Let’s see some high-level examples of how different industries could structure their domain knowledge using these elements:

Domain Key Elements

Healthcare

Concepts: Patient, Treatment, Medication
Rules: If patient has diabetes, check blood sugar before treatment
Constraints: Only certified doctors can prescribe Class A drugs

Financial Trading

Concepts: Trade, Portfolio, Risk Level
Rules: Calculate risk exposure before each trade
Constraints: No single trade can exceed 5% of portfolio value

Manufacturing

Concepts: Product, Process, Quality Check
Rules: Follow specified assembly sequence for each product
Constraints: Machine operating temperature must stay below 85°C

Key Benefit: Invalid operations become impossible by design. Just as you can’t overdraw a savings account with proper banking software, you can’t violate domain rules in a well-modeled system.

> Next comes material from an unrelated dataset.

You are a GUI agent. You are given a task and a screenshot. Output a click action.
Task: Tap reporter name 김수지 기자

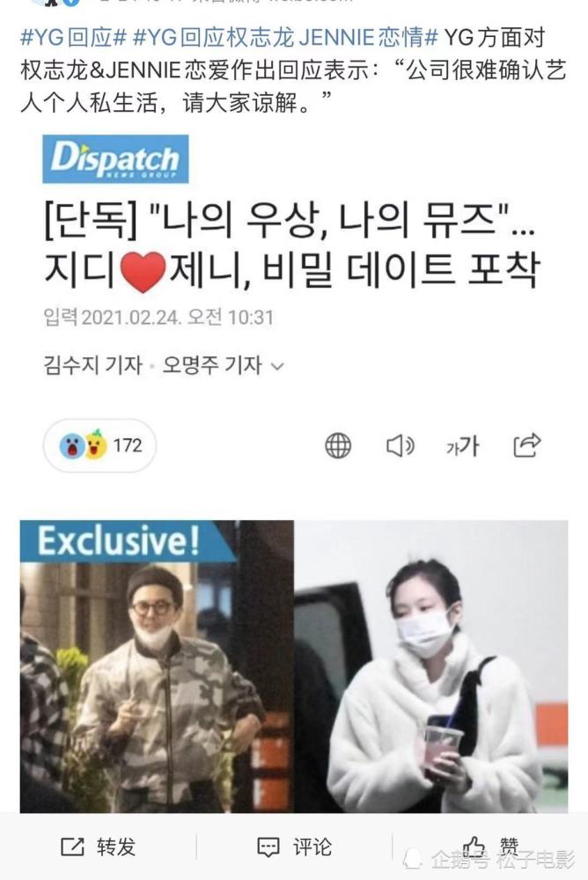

Step 2: Make Your Models Executable (The execution layer)

Transform models from documentation into active systems that enforce rules automatically.

Think of this step as bringing your domain rules to life. Instead of having rules in manuals or documentation that people need to read and follow, we create systems that automatically enforce these rules. It’s like the difference between:

  • Having a sign that says "Do not enter if the room is full" (passive)

  • Having an automatic counter that locks the door when capacity is reached (active)

This automatic enforcement means people can’t accidentally break rules - the system simply won’t allow invalid operations. It’s similar to how ATMs won’t let you withdraw more money than you have in your account, no matter what buttons you press.

This transformation from static documentation to active enforcement represents a fundamental shift in how organizations handle domain rules. Here’s how it looks across industries:

Domain Transformation

Automotive

Traditional: Safety requirements in PDF manuals
Executable: Automated validation of every design change against safety rules

Aviation

Traditional: Flight procedures in manuals
Executable: System automatically validates flight plans against weather, fuel, and crew constraints

Healthcare

Traditional: Treatment protocols in guidelines
Executable: System enforces protocol compliance in real-time

Step 3: Integrate AI Strategically (The AI layer)

Choose specific AI technologies based on task requirements and necessary guarantees.

While generative AI’s flexibility makes it challenging to control, there exists a spectrum of AI technologies that can provide reliable results when properly constrained. A striking example is DeepMind’s AlphaFold, which revolutionized protein structure prediction by focusing on a specific scientific challenge. This specialized AI system achieved in two years what biochemists had struggled with for 50 years, demonstrating how focused AI applications can deliver remarkable value. By combining such focused AI capabilities with model-driven engineering, we can get the best of both worlds: the reliability of deterministic domain models and the predictive power of AI.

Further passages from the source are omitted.